I am the leader of the TeachScheme! project. Our goal is similar to that of
"Programming for Everyone" -- get programming into the hands of many more
people. Our specific goal is to bring computing and programming into the
core of the liberal arts curriculum of high schools and to enrich
mathematics education. Think of it as Logo extended to the upper levels of
school. From there we hope to jump start more.
When we started five years ago, we faced similar questions. We spent a lot
of time studying
- what the average student knows
- how C++ fails high school students of all ability levels
(you must be able to articulate this point effectively!)

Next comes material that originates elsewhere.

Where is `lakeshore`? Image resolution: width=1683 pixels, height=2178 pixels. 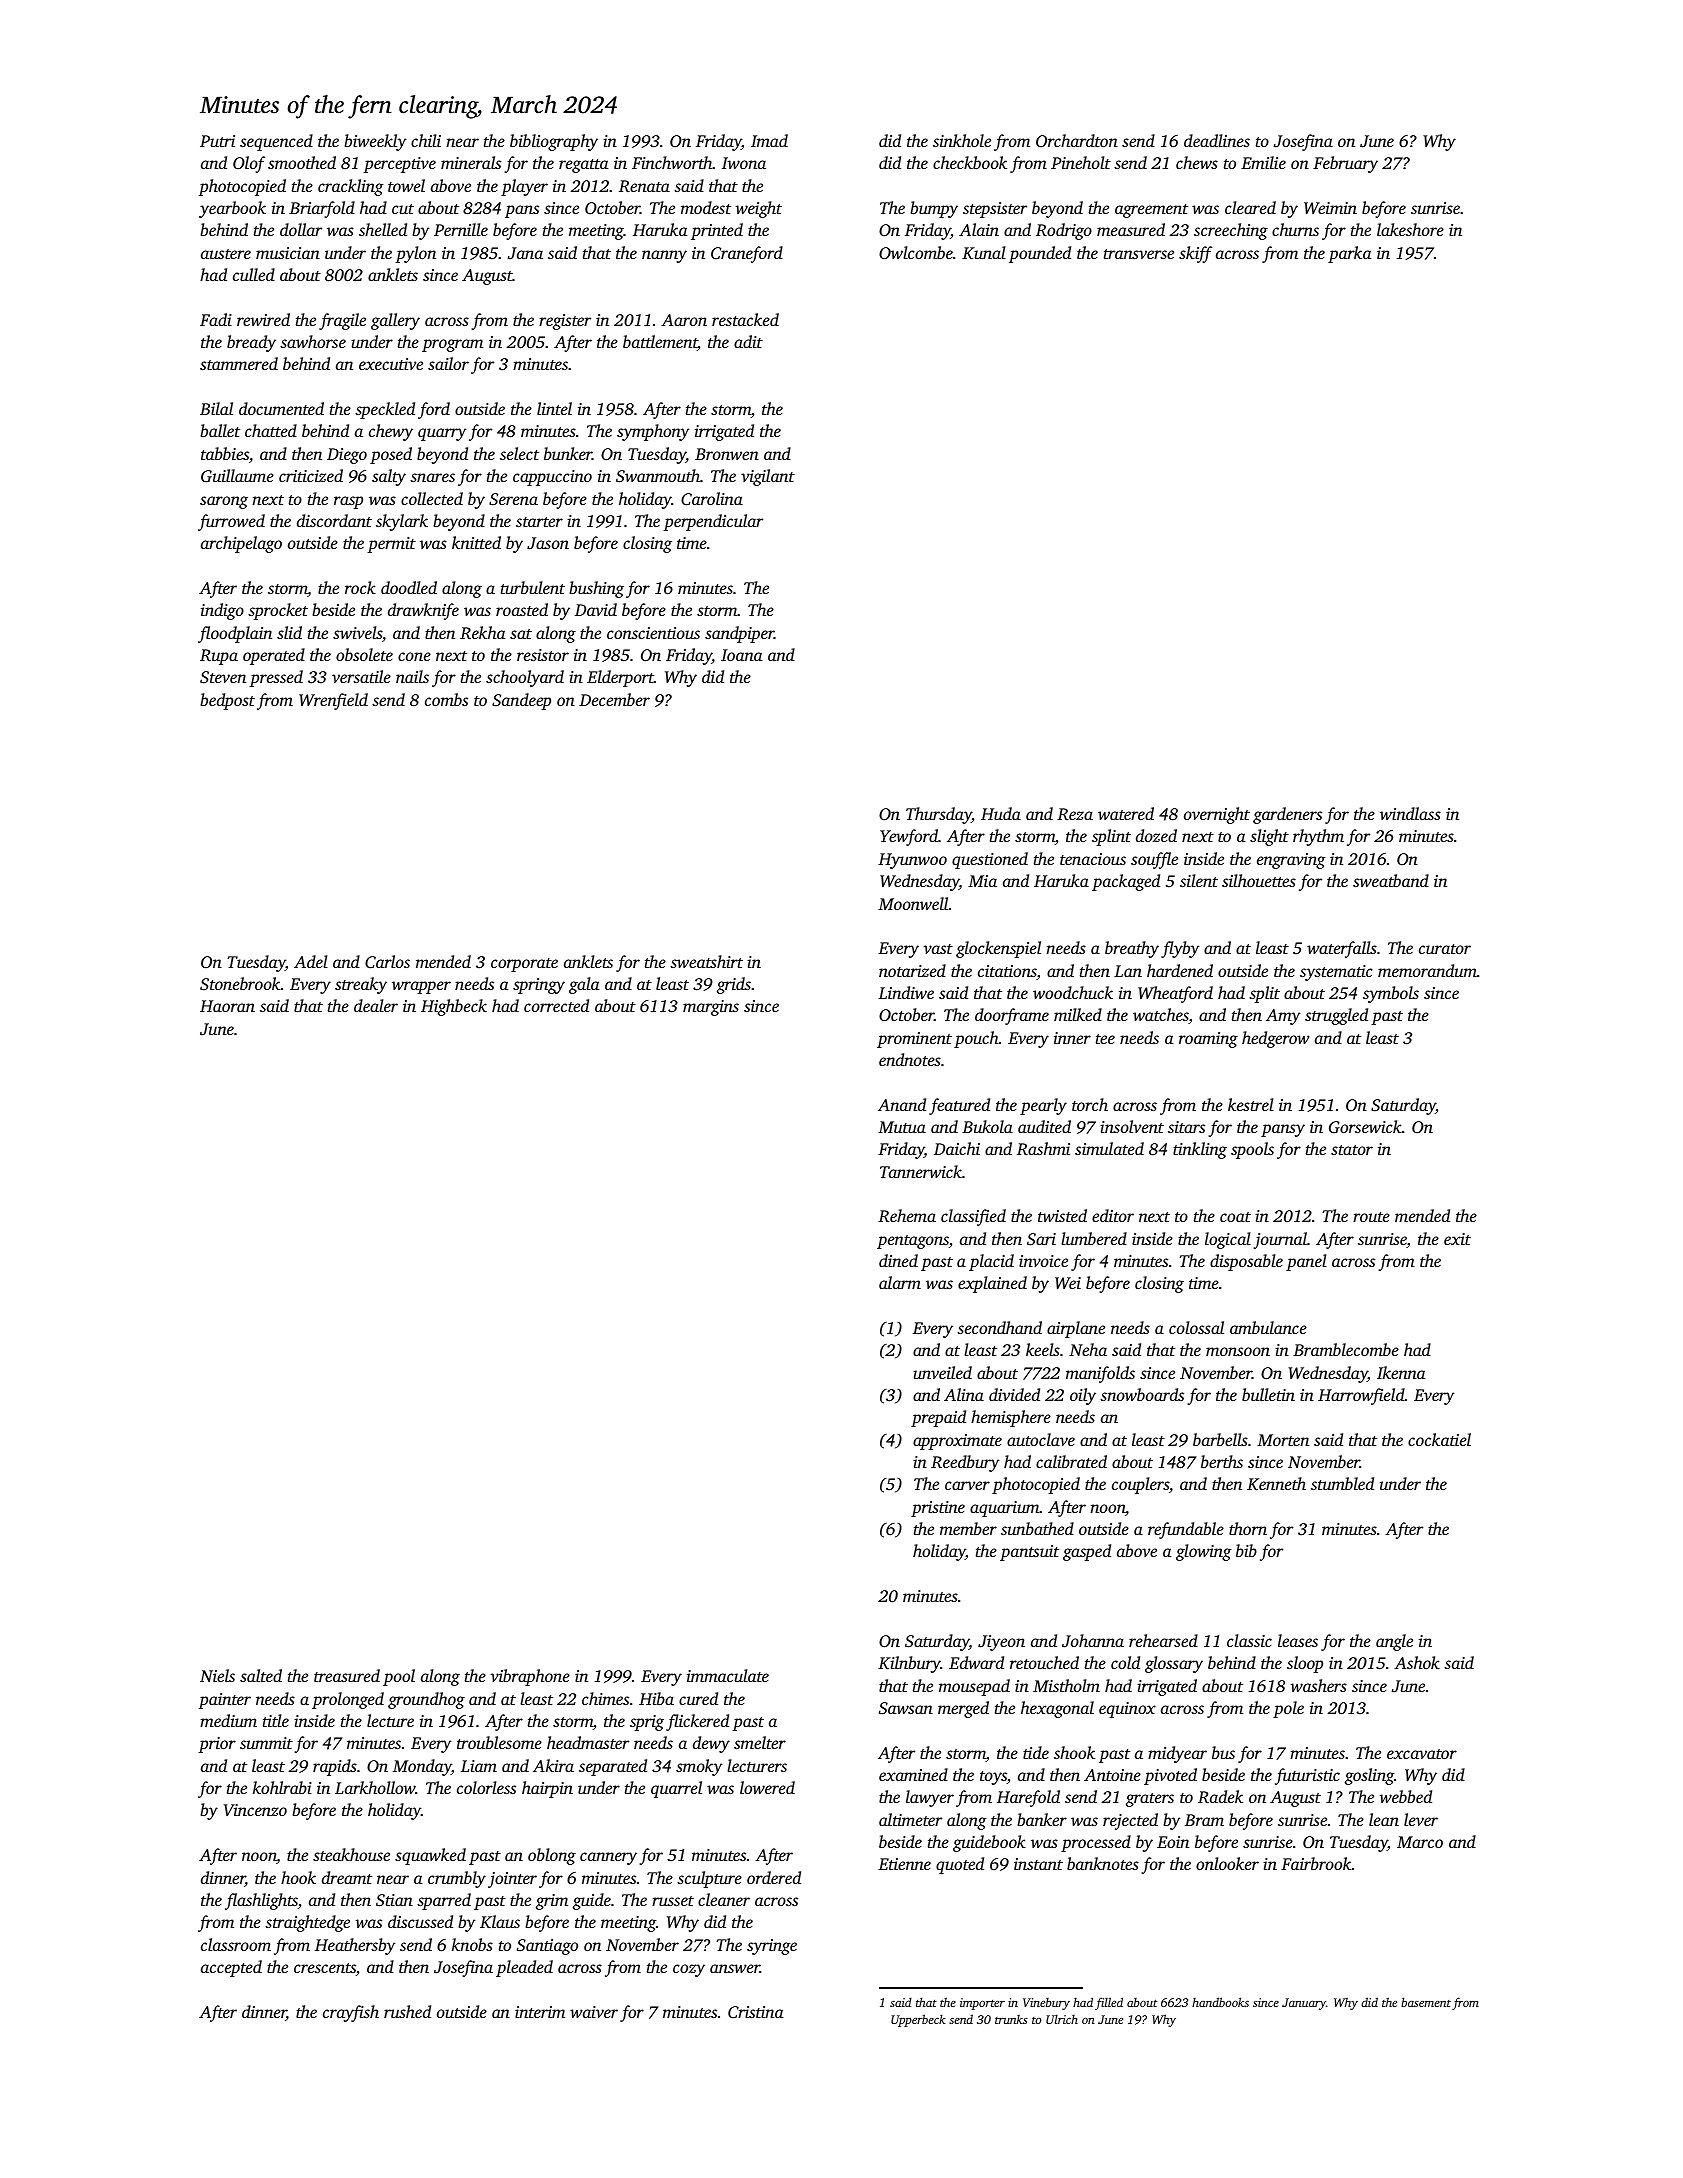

- what teachers need to translate our knowledge into the classroom
- how to attracte and (re)train teachers
(there are highly committed individuals out there who earn far less than
any of us but who dedicate themselves and are as capable as we are).
Then we carefully built the program: the languages (yes, you will need more
than one), the environment (no, a professional IDE or emacs aren't enough),
the curriculum, the workshops (you need to use the teachers who are out
there; it's all you got; don't yell at them), the follow-up support (web
pages, mailing lists, etc), and a few more things that I am forgetting now.
If you wish to inspect the details in person, see
http://www.cs.rice.edu/CS/PLT/Teaching/
The Web tree contains only the positive results, not the negative ones, but
it's a start if you wish to understand how we got to train our first 100
teachers.
It takes time, patience, energy, and a lot of it. But the goal of wrestling
the high school teaching away from the C++ establishment is worthwhile.